## Alıştırma Yönergeleri
**a)** Okuma metninde "Delirseniz, tam şekliyle" ifadesinden "verirken ediyordu sözlerini." ifadesine kadar uzanan bölümü hiçbir değişiklik yapmadan çoğaltınız.
**b)** Okuma metnindeki "Ve Sözcü Aksoy’ un verdiği tarih bana çok şey anlattığından, aklıma direk Çanakkale geldiğinden, ayrı bir dikkat kesildim sözlere." cümlesini İngilizceye çeviriniz.

## Okuma Metni
——————————

Delirseniz, tam şekliyle bahsedeyim haberde geçen cümlelerden.  Dışişleri Bakanlığı Sözcüsü Hami Aksoy, kıta sahanlığı ve Adalar ile ilgili basında yer alan bazı iddialara ilişkin sorulan soruya cevap verirken ediyordu sözlerini.
Soru üzerineydi denilenler. Ve Sözcü Aksoy’ un verdiği tarih bana çok şey anlattığından, aklıma direk Çanakkale geldiğinden, ayrı bir dikkat kesildim sözlere.
Merak etmeyiniz. Anlatıyorum denilenleri ve bahsi geçen o şanlı tarihi. Sözcü Aksoy tam olarak şöyle diyordu;
 “Son dönemde bazı basın organlarında ‘Türkiye’nin 18 Mart 2019 tarihinde Birleşmiş Milletlere verdiği bir mektupla 92 bin kilometrekare kıta sahanlığı ile bazı adaların egemenliğini kaybettiği’ şeklinde temelsiz iddialara yer verildiği görülmektedir.

——————————

## Kayıtlı Bilgiler
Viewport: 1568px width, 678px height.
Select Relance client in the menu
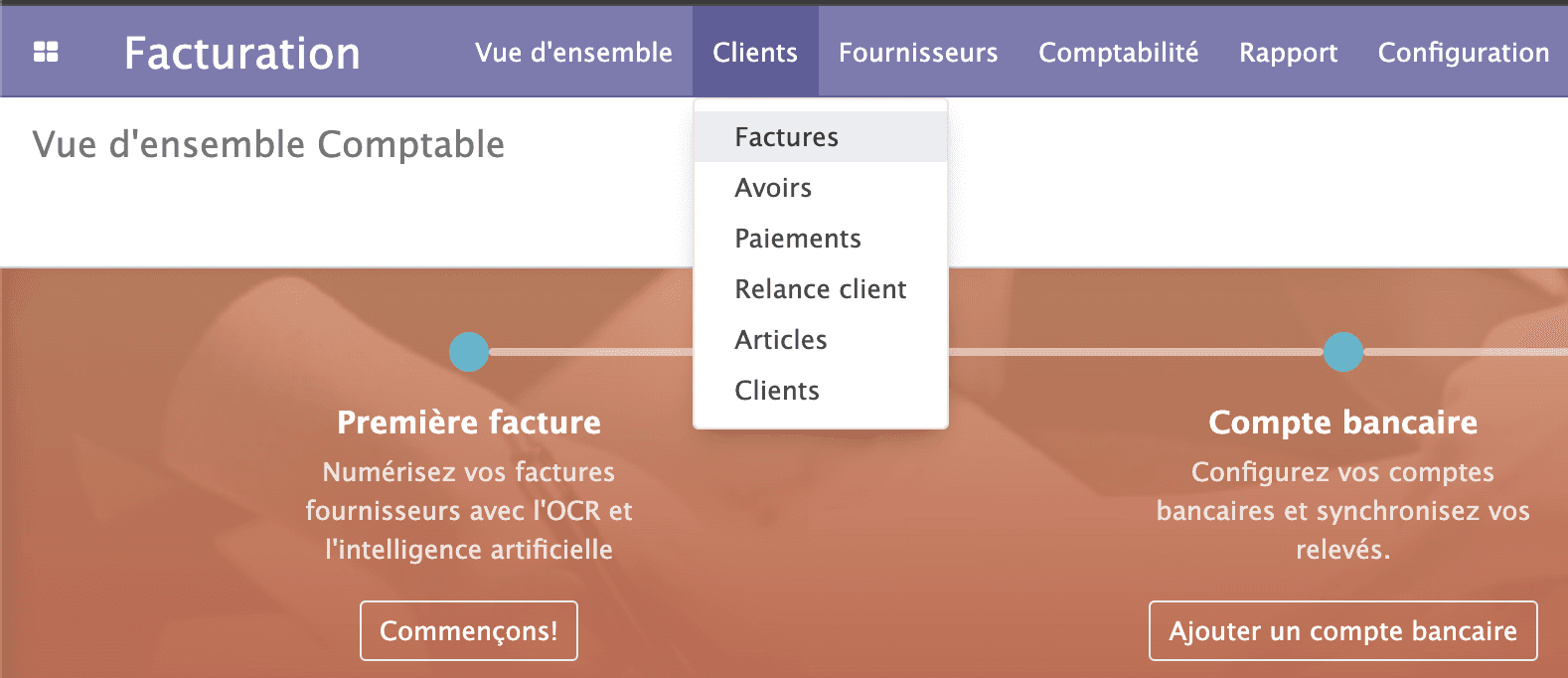click(820, 289)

——————————

## Çözümlü Sorular
**a)**
Delirseniz, tam şekliyle bahsedeyim haberde geçen cümlelerden.  Dışişleri Bakanlığı Sözcüsü Hami Aksoy, kıta sahanlığı ve Adalar ile ilgili basında yer alan bazı iddialara ilişkin sorulan soruya cevap verirken ediyordu sözlerini.

**b)** And because the date Spokesperson Aksoy gave told me a great deal, and because Çanakkale came straight to my mind, I paid particular attention to the words.